TASK DETAILS:
For the data below, restate word for word only the lines from the line containing "Zoom out of" through the line containing "Given: Heart the instagalvan comment", both ends included.

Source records
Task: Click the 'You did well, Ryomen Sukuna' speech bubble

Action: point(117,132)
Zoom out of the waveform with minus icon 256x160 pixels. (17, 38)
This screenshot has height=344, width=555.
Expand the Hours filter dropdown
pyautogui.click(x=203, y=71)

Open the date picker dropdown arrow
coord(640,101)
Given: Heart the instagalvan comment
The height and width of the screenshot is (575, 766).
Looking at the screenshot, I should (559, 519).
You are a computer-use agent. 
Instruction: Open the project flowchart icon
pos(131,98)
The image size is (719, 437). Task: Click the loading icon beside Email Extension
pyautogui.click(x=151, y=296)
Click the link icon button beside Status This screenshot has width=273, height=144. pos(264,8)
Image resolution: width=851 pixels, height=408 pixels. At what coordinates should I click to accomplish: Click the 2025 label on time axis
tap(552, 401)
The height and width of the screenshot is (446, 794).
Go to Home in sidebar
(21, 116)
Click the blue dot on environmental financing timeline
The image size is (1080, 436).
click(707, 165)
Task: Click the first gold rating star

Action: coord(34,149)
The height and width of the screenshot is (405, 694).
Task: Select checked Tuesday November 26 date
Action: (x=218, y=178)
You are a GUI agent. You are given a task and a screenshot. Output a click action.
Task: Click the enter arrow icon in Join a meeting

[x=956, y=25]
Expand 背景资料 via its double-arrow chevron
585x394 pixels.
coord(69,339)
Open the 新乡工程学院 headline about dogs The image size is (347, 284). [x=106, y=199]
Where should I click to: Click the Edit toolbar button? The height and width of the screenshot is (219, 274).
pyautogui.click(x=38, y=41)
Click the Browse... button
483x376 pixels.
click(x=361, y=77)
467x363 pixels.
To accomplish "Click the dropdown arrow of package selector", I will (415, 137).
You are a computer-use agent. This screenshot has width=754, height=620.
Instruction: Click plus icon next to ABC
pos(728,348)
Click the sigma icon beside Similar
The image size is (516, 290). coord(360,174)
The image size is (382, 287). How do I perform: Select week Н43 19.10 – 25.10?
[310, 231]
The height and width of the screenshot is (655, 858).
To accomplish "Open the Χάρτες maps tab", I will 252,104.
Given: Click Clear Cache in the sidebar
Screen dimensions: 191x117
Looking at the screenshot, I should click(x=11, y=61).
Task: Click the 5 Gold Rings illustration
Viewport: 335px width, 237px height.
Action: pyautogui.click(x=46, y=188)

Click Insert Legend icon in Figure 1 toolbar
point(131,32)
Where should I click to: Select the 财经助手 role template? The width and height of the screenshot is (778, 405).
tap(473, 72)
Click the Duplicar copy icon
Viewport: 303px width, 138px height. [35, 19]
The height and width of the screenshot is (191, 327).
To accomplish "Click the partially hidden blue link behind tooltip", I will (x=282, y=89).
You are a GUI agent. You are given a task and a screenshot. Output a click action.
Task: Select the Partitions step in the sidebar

SOLUTION TO THE EXERCISE:
Zoom out of the waveform with minus icon 256x160 pixels. (17, 38)
This screenshot has height=344, width=555.
Expand the Hours filter dropdown
pyautogui.click(x=203, y=71)

Open the date picker dropdown arrow
coord(640,101)
Given: Heart the instagalvan comment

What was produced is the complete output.